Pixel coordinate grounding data
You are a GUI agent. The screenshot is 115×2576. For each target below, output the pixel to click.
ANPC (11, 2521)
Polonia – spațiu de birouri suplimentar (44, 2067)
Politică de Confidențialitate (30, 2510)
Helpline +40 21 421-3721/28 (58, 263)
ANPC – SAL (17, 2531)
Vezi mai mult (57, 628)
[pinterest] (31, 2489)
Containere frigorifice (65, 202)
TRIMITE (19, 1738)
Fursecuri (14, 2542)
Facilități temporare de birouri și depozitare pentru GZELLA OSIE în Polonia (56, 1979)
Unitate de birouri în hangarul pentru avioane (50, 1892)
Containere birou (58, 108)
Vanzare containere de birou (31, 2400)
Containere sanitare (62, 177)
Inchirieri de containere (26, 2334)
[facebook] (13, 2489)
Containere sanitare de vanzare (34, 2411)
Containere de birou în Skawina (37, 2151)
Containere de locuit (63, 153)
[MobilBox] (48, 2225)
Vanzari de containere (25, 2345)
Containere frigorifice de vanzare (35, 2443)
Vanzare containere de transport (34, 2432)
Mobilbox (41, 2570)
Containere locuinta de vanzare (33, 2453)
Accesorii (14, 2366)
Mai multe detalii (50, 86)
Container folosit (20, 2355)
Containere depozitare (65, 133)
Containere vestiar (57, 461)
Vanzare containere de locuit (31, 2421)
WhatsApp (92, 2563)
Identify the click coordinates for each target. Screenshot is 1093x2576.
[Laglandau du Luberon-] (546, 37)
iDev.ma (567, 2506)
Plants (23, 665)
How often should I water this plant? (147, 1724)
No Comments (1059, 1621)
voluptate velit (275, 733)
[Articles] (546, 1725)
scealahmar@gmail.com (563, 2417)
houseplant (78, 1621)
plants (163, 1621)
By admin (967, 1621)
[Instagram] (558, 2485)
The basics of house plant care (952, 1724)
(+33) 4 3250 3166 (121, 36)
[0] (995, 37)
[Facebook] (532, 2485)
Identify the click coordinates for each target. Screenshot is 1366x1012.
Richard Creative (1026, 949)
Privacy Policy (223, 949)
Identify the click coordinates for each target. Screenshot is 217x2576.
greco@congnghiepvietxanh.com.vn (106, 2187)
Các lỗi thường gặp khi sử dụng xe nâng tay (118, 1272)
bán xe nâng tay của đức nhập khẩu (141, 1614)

ACTIVITY: Of the records above, copy each line that includes "birouri".

REPLY TO THE EXERCISE:
Polonia – spațiu de birouri suplimentar (44, 2067)
Facilități temporare de birouri și depozitare pentru GZELLA OSIE în Polonia (56, 1979)
Unitate de birouri în hangarul pentru avioane (50, 1892)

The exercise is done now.